Mass adverse events following immunisation
On 23 November 2009, the government was notified that within two hours of pandemic influenza vaccination, a cluster of adverse events marked by dizziness, nausea and weakness occurred in 46 (7%) of the 692 schoolchildren aged 12 to 15 years who had received the vaccine at a middle school. Students were transported by ambulance to nearby hospitals and believed the illness was caused by the vaccine. Of the 46 ill students (26 female), physical and laboratory examinations found no organic cause for the reported symptoms. Forty-five patients recovered spontaneously and were discharged from the emergency department within 12 hours; one patient was hospitalised but discharged the following day. Public health officials reviewed the school vaccination process and found that all recommended procedures had been followed. It was concluded that this incident was a case of mass psychogenic illness after vaccination (MPIV) .

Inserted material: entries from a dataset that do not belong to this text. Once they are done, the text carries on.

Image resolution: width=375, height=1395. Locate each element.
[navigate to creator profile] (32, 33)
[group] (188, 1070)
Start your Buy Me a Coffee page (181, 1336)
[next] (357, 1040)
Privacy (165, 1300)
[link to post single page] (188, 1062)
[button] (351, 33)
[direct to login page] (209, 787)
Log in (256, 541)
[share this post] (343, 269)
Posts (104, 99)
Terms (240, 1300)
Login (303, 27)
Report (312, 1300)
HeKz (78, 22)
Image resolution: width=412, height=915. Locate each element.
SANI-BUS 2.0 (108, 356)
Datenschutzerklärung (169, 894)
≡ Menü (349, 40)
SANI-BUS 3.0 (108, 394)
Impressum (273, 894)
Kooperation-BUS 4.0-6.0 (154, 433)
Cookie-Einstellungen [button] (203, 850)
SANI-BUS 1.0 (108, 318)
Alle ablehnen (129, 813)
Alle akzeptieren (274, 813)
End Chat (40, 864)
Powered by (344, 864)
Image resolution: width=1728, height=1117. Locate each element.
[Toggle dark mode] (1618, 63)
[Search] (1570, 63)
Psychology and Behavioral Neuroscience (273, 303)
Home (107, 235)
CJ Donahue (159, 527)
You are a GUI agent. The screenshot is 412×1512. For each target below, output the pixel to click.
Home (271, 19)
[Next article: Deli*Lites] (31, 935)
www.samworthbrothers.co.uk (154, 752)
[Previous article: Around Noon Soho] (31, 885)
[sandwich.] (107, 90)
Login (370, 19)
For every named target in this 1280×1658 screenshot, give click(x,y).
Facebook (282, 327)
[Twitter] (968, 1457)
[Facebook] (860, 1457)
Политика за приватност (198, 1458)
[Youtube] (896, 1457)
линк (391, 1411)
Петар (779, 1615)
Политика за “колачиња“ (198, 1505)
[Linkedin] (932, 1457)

In response to safety concerns that might arise as the NISIV programme proceeded, we conducted enhanced surveillance to identify and investigate potential clusters of MPIV. Utilisation data on pandemic influenza vaccines were analysed to assess the impact of MPIV on vaccine coverage among schoolchildren.
Enhanced surveillance for mass psychogenic illness after vaccination
Each day, starting 23 November 2009, potential clusters of MPIV were retrospectively and prospectively identified through a search of two sources: (i) reports on adverse events following immunisation (AEFI) received by the national passive surveillance system jointly operated by the Taiwan Centers for Disease Control and the Taiwan Food and Drug Administration, and (ii) incident reports received by the Emergency Medical Management System, the Ministry of Health’s web-based system coordinating regional medical resources. A cluster of MPIV was defined as a constellation of symptoms suggestive of organic illness, but without an identifiable cause, in two or more children who were vaccinated on the same day, at the same school, and shared the belief that the pandemic influenza vaccine was the cause of the symptoms . We requested that local health authorities provided additional details of illness onset, laboratory data, diagnoses, and treatment of ill students, and reviewed the storage and handling of the pandemic influenza vaccine involved in each cluster. The enhanced surveillance continued until 22 January 2010, the end of the school winter semester.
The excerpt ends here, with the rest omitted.